From the news desk

Woolies boycott officially ends after 2 years

Following an intense two year campaign, the local Palestine solidarity movement has announced an end to the controversial #BoycottWoolworths campaign. The #BoycottWoolworths campaign was launched in August 2014 in response to Israel’s brutal 51 day assault on Gaza, which killed more than 2,100 Palestinians. The #BoycottWoolworths campaign called for the complete boycott of Woolworths due to its Israeli trade relations.

Under the National Coalition 4 Palestine (NC4P), the campaign was spearheaded by groups including BDS South Africa, the Palestine Solidarity Alliance (PSA), COSATU, Palestine Solidarity Campaign, Muslim Judicial Council, Media Review Network, Open Shuhada Street (OSS), Palestine Solidarity Association (PSA), ANC YL, SACP, the YCL, SASCO, the Congress of South African Students (COSAS) and various other organisations.
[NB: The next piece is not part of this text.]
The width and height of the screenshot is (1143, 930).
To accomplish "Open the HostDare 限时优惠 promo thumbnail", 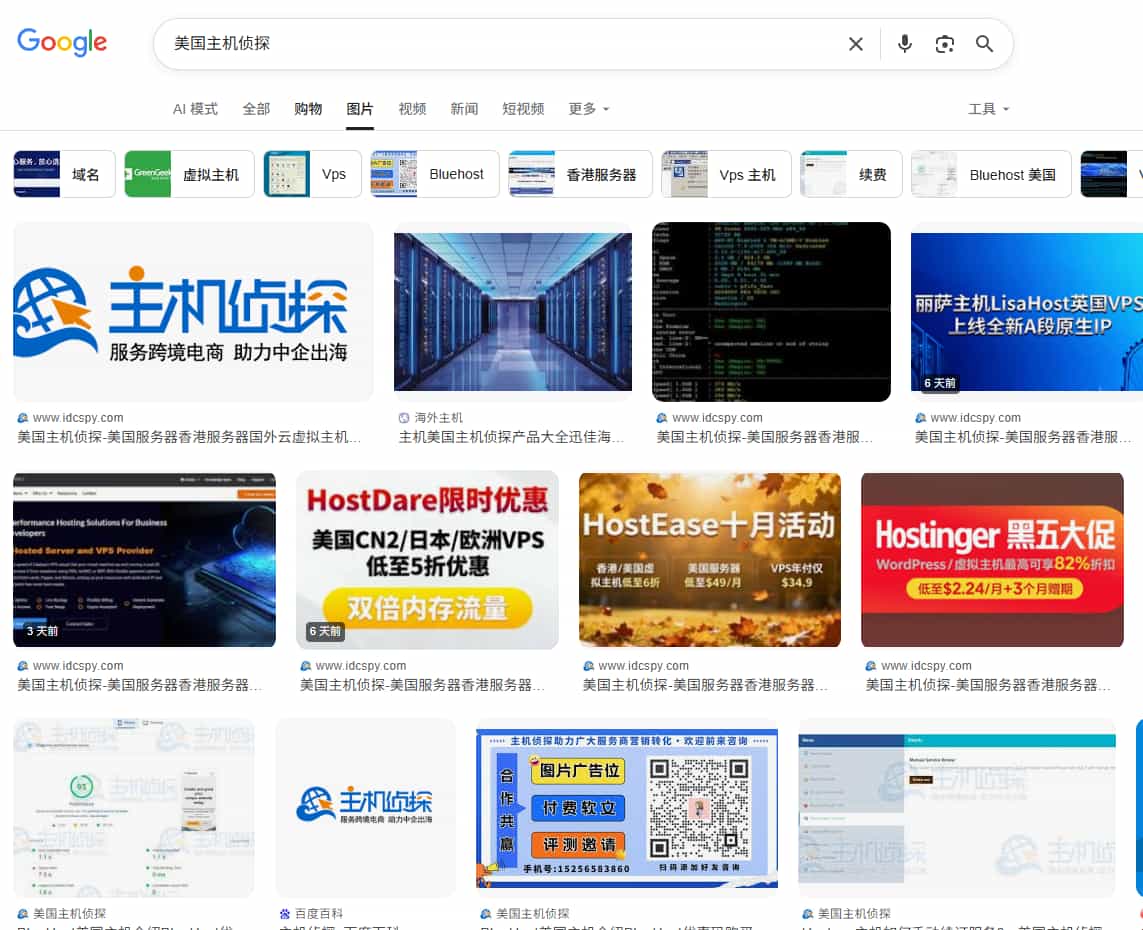I will (427, 559).
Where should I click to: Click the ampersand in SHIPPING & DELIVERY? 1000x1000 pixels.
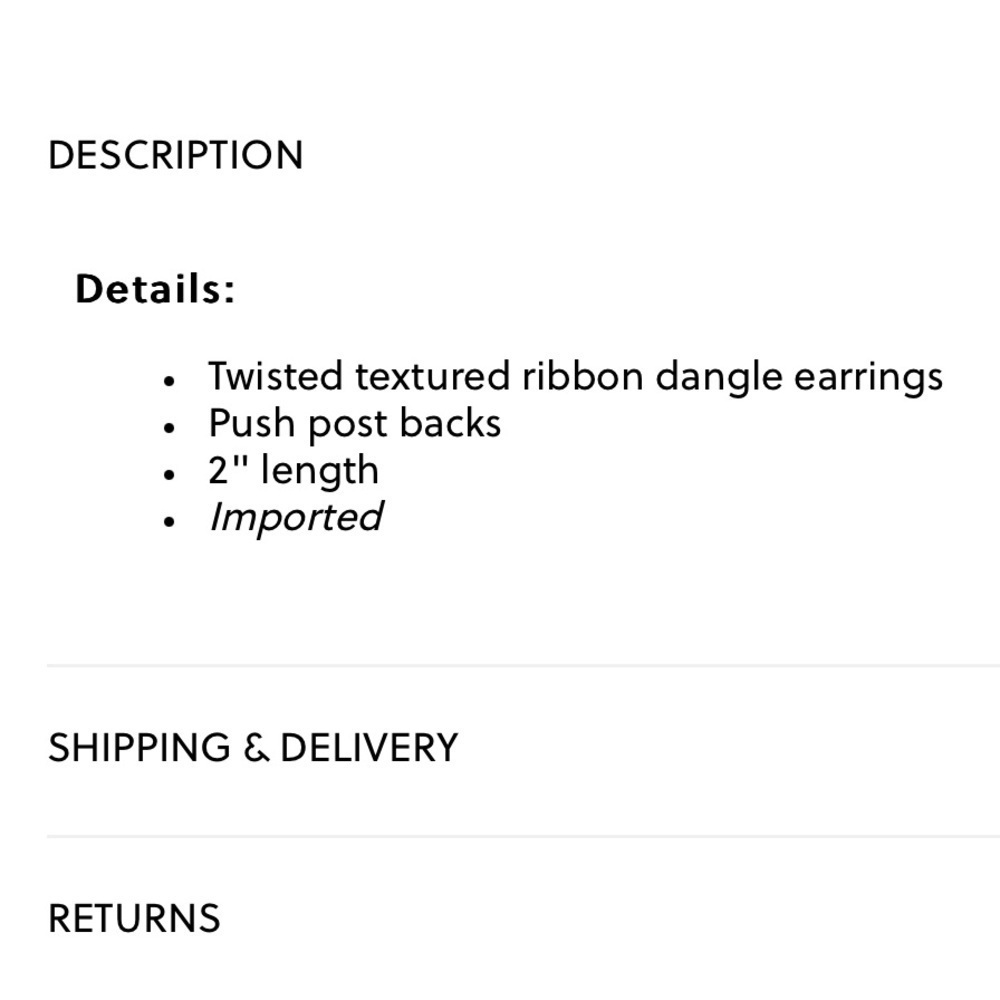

“The campaign had enormous successes over the last two years. However, having achieved several goals of the campaign we have now revisited our strategic imperatives and announce the end of the blanket boycott of Woolworths to broaden the campaign to now target all Israeli products in any store. Included in our strategic imperatives, going forward, will be to also ensure that in line with labelling legislation of the DTI, that no falsely-labeled Israeli products are sold in South Africa,” said BDS South Africa spokesperson Kwara Kekana.

Some achievements and goals met:
– The #BoycottWoolworths campaign, unlike any other consumer boycott before it, had the widespread success of bringing the BDS boycott of Israel into people’s homes and lives; it took an abstract concept and made it a real campaign for many families across the length and breadth of South Africa. It involved school pupils taking a stand and parents adopting family “dinner time resolutions”.
– Another achievement of the campaign was the undertaking, and subsequent affirmation by Woolworths at its recent AGM, that it will not purchase any Israeli goods from the occupied Palestinian territories.
– In a first for South Africa, activists also turned to large scale shareholder activism having bought several individual shares in the company, as well as convincing larger shareholders to lend campaigners their AGM proxies. The allowed activists to attend two Woolworth AGM’s and take the company to task on various issues including its trade with Israel and other related issues such as labour exploitation by the company and local procurement
– The campaign also exposed Woolworths for its false labelling of Israeli products which led to a national industry-wide investigation by the Consumer Commission
– The campaign saw some of the best from activists and community members in the form of creative protest like regular flashmobs
– The campaign received widespread media attention, locally and internationally, including coverage in, among others, The New York Times, Rolling Stones Magazine, Sunday Times, City Press, Business Day, The Star & Argus. It had tremendous success on social media from hilarious tweets and posters to serious FaceBook debates and Instagram images.

– The #BoycottWoolworths campaign was also subject of various academic studies, including one by a pro-Israeli researcher who found, through a survey of Woolworths customers that formed part of his research, that “80% of respondents said they know who the BDS are, and 85% knew about the protests and boycott held against Woolworths by the BDS.”
– The #BoycottWoolworths campaign and Israel boycott also received support from various South African Government Ministers, religious leaders, artists, movie stars
– Due to its trade with Israel and negative publicity from the #BoycottWoolworths campaign, Woolworths also suffered brand damage and at its height, according to a professional media report: “three out of every ten articles about Woolworths (outside of Twitter) referred to the boycott [of the company]”.
– The company also suffered through shop closures because of major and regular #BoycottWoolworths protests sit-ins, legal costs, costs of hiring private investigators to “spy” on activists
– The largest shareholder of the company, the Public Investment Corporation(PIC), after involvement and calls from several public sector unions has also launched its own investigations into the company’s trade with Israel among other issues.

Kekana said they would now turn to expanding the consumer part of the BDS campaign in South Africa in a different way by focusing on the general boycott of all Israeli products.

“The #BoycottWoolworths campaign was a bold move in that it was the first comprehensive consumer boycott in the history of South Africa since 1994. There were many who supported the campaign and the achievements were important to the ongoing struggle in solidarity with Palestinians. We learned a lot from the campaign and hope to use that knowledge in our future campaigns and the struggle for a free Palestine,” she said.

“The failure to respond to human rights activists led to millions wasted because of both corporate arrogance and a deliberate decision to choose Israel over the brand’s image, profits and commitment to human rights.”

The NC4P has thanked South Africans for respecting the boycott and educating other family and friends to participate.

“You were the strength, muscle and power of the campaign and the reason for the above achievements. Finally, the NC4P understands and accepts that many activists may never return to Woolworths. We again reiterate our humbleness to members of the community and public who joined the campaign,” NC4P said in a statement.

The collective has set up an online blog for members of the public to leave behind one’s personal or family’s story from the #BoycottWoolworths campaign.